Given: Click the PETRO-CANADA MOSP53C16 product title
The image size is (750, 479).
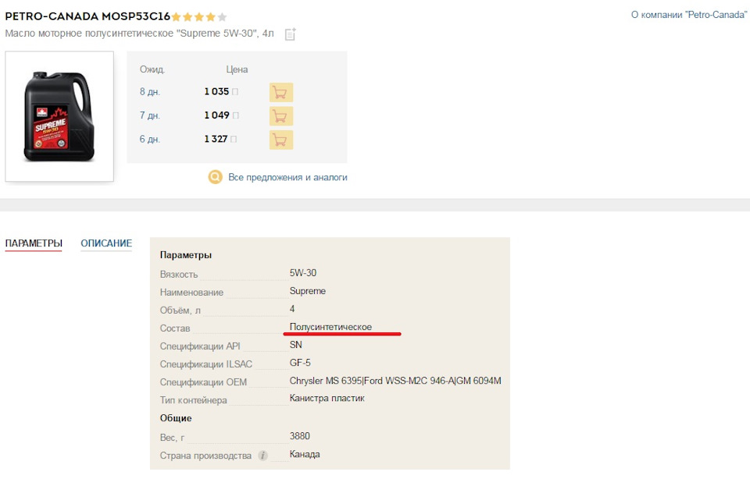Looking at the screenshot, I should 88,16.
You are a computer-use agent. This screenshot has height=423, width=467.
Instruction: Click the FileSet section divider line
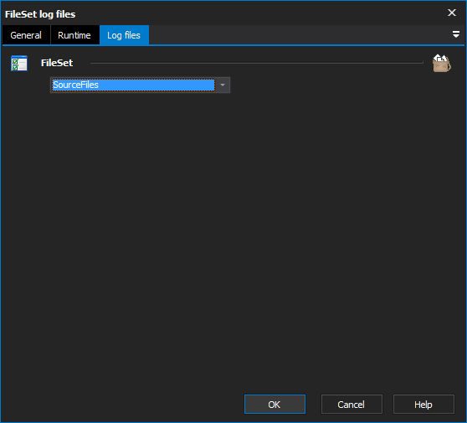click(257, 63)
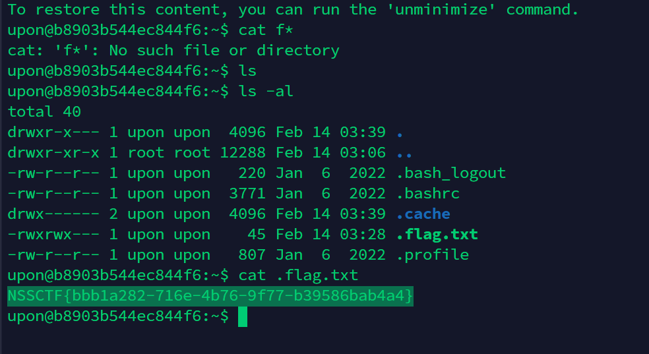Screen dimensions: 649x354
Task: Click the 'total 40' output line
Action: coord(44,111)
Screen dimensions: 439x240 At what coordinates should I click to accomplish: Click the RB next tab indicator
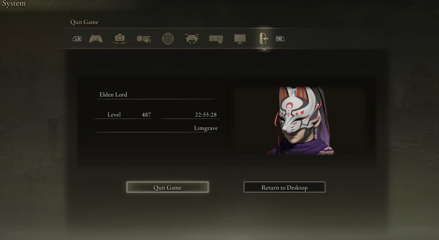pyautogui.click(x=280, y=39)
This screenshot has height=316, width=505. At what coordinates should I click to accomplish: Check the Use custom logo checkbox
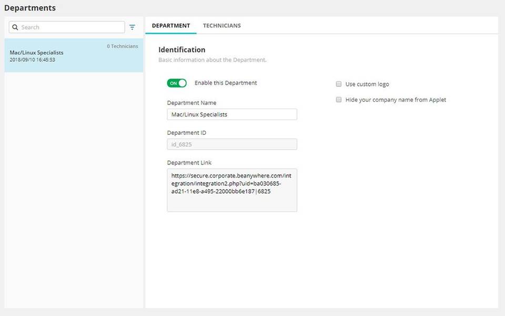[x=339, y=84]
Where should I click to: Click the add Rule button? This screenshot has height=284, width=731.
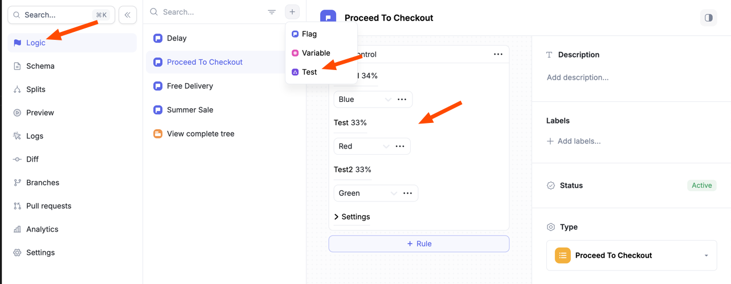[419, 244]
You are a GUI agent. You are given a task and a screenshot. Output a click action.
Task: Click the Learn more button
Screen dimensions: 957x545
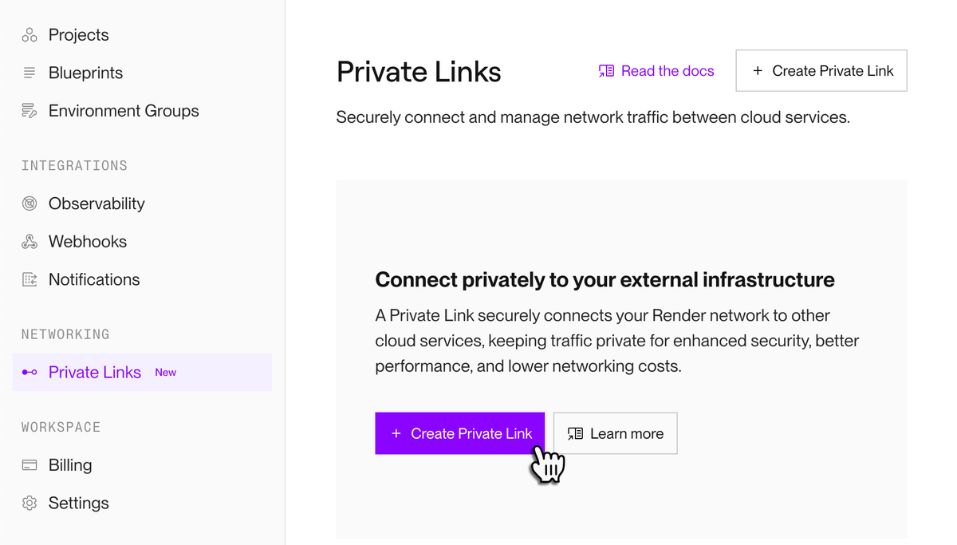[615, 433]
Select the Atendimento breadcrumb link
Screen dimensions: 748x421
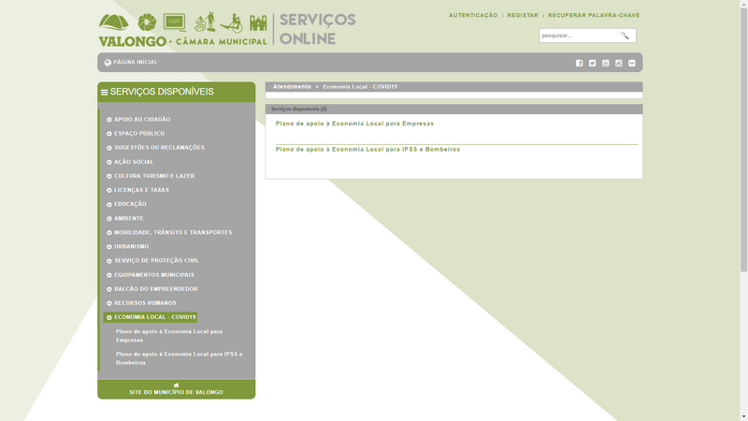292,87
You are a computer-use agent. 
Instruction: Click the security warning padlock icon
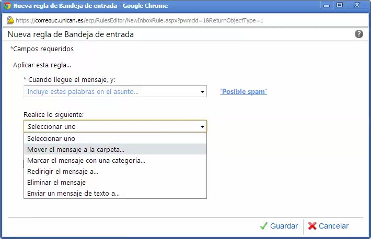[10, 20]
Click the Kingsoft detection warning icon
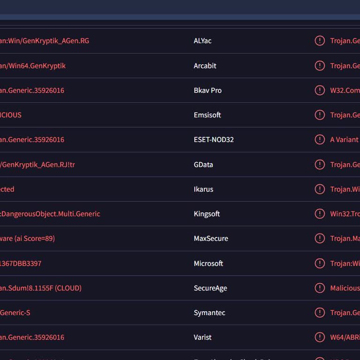The image size is (360, 360). pos(320,214)
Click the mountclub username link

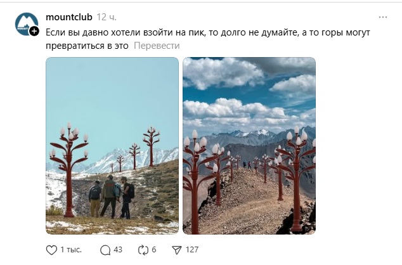[x=69, y=17]
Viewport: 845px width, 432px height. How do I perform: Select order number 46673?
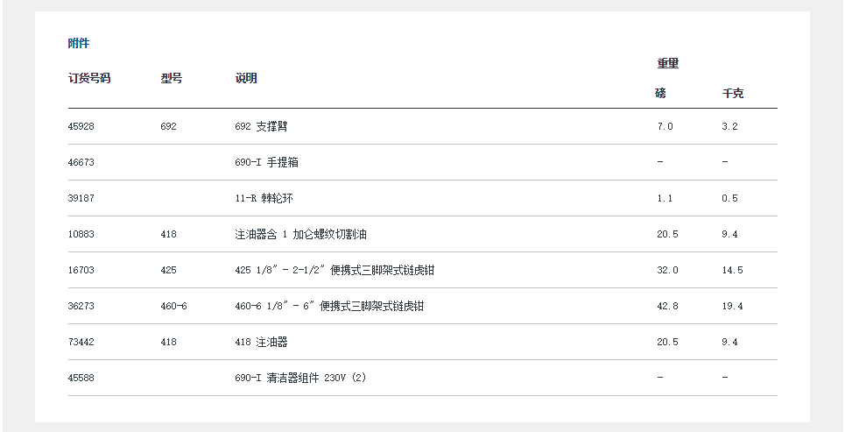[x=81, y=162]
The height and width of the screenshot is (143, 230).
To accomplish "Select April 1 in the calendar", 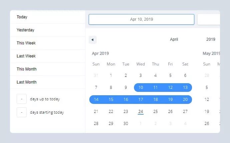I will pos(111,76).
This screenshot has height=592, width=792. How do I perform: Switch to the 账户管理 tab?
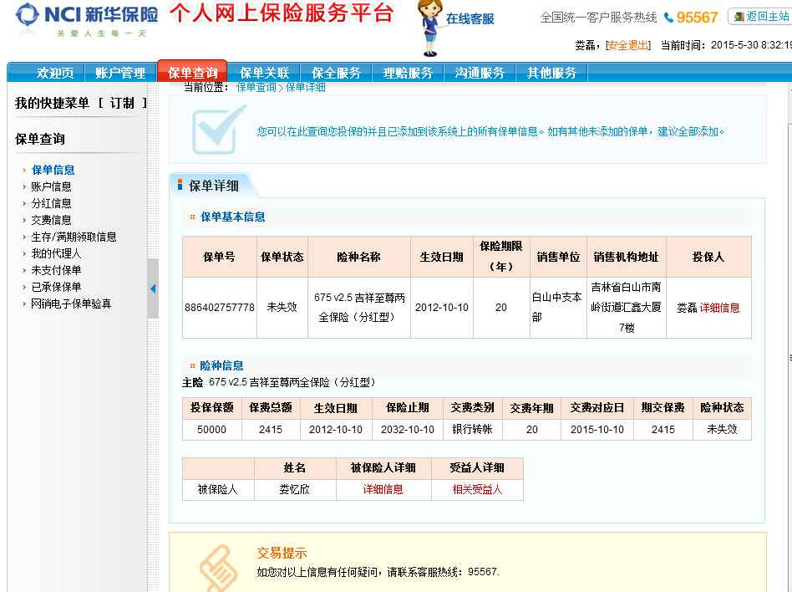coord(120,73)
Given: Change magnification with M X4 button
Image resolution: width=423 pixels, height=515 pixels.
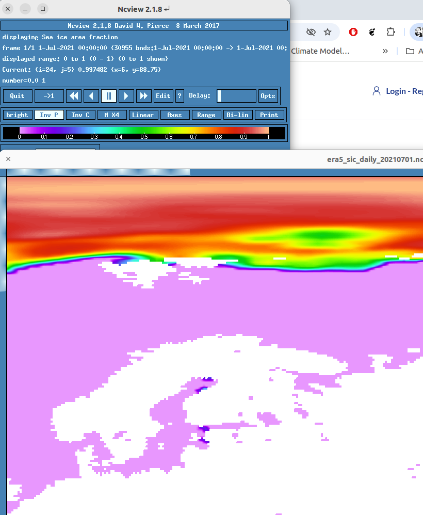Looking at the screenshot, I should (x=111, y=115).
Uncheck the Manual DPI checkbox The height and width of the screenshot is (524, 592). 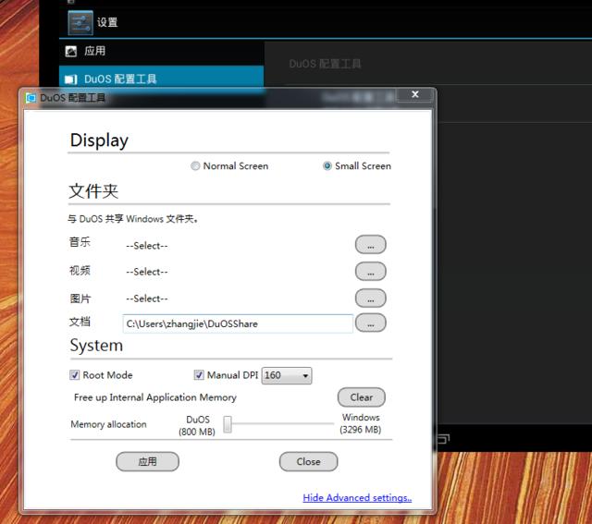pyautogui.click(x=199, y=375)
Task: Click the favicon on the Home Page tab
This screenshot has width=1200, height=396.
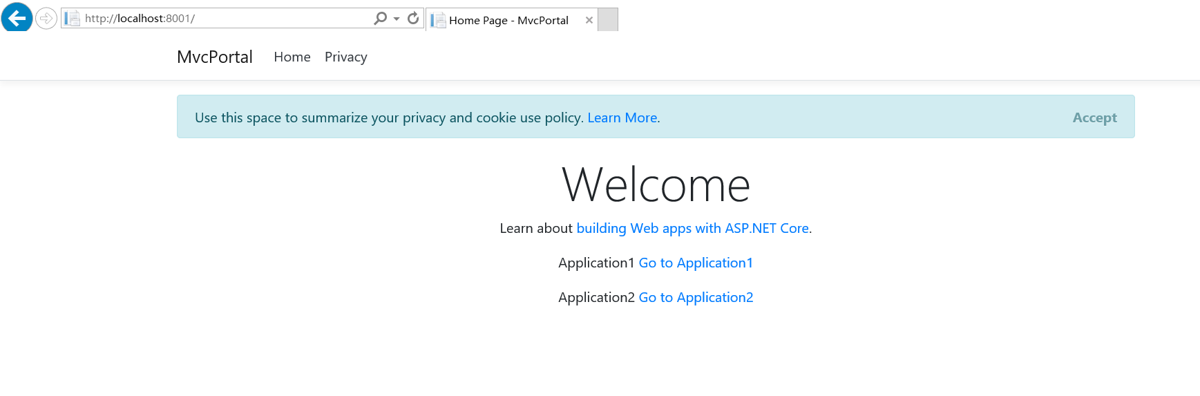Action: click(x=438, y=21)
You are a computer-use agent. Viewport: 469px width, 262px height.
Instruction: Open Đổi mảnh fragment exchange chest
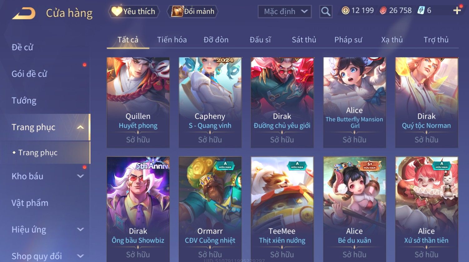click(192, 12)
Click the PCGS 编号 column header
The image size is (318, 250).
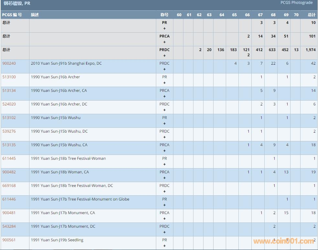pos(12,15)
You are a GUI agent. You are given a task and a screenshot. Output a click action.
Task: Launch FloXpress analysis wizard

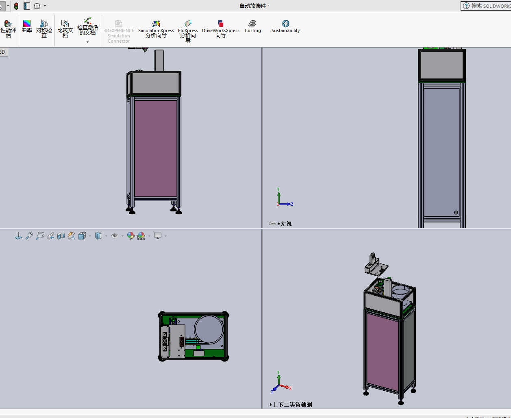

The task: Only the lines starting at the one that includes "Screen dimensions: 957x545" and ending at the one that includes "The height and width of the screenshot is (143, 230)." should be retyped, exactly, from the records above; no pictures.

Exercise output:
Screen dimensions: 957x545
[615, 433]
Select the Atendimento breadcrumb link
Screen dimensions: 748x421
292,87
You are a computer-use agent. 
Instruction: Click the security warning padlock icon
[10, 20]
Click the Kingsoft detection warning icon
The image size is (360, 360). pos(320,214)
Click the mountclub username link

[x=69, y=17]
Viewport: 845px width, 432px height. How do I perform: Select order number 46673?
[x=81, y=162]
The height and width of the screenshot is (143, 230).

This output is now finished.